The “harvest” analogy shows that major Wall Street executives are recognizing Bitcoin’s market rhythm with a cyclical investment framework, similar to commodities or liquidity-driven macro cycles.
On Nov. 5, Bitcoin (BTC) fell below $99,000, breaching a key macro indicator and reigniting debate over the market’s state.
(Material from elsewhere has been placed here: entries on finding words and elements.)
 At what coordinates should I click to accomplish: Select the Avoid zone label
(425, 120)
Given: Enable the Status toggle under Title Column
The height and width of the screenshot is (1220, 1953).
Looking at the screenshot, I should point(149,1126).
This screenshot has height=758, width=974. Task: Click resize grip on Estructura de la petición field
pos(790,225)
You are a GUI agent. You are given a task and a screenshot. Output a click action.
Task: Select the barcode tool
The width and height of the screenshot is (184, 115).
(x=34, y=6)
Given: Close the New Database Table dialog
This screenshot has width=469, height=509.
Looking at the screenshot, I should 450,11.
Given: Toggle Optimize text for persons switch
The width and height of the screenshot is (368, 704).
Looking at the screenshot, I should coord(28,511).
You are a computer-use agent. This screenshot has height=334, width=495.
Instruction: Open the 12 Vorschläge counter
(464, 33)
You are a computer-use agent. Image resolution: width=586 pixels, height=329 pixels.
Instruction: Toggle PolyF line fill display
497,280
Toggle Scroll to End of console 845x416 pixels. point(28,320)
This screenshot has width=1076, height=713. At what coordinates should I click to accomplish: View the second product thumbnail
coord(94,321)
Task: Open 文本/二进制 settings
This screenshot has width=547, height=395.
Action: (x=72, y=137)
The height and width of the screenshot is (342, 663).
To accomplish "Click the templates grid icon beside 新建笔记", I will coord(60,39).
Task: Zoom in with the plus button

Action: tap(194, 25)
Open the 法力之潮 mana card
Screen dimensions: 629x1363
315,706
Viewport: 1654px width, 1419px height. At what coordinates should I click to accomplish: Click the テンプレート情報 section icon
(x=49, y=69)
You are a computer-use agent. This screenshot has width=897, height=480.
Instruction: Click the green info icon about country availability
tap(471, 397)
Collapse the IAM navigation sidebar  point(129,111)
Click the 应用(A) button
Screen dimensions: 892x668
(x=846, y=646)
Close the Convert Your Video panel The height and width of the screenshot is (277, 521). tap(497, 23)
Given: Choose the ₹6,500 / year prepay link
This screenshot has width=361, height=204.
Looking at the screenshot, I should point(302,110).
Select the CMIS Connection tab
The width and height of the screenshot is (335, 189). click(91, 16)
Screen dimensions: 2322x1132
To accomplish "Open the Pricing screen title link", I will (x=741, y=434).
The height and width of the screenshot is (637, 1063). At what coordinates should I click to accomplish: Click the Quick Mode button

This put BTC below its 365-day moving average, according to CryptoQuant head of research Julio Moreno.
XRP, Chainlink ETFs tipped for launch with final filings
Exchange-traded funds (ETFs) for XRP (XRP) and Chainlink (LINK) could soon be set to go live as the final filings and listings typical of an impending launch appeared on Tuesday.
Bloomberg senior ETF analyst Eric Balchunas said the first ETF to directly hold XRP could hit the market as soon as Thursday, after Canary Capital filed a Form 8A for its XRP ETF with the Securities and Exchange Commission on Monday night, which must be lodged before securities are offered on an exchange.
Crypto reporter Eleanor Trent said Canary’s filing was “the final step before it goes effective at 5:30 PM ET Wednesday once the Nasdaq certifies the listing,” allowing it to launch for trading on Thursday.
The Depository Trust and Clearing Corporation (DTCC) shows several other spot XRP ETFs waiting in the wings besides Canary’s, including funds from 21Shares, ProShares, Bitwise, Volatility Shares, REX-Osprey, CoinShares, Amplify and Franklin Templeton.
Meanwhile, Bitwise’s spot Chainlink ETF appeared on the DTCC’s registry under the ticker CLNK, a usually positive sign that the fund is moving closer to launch.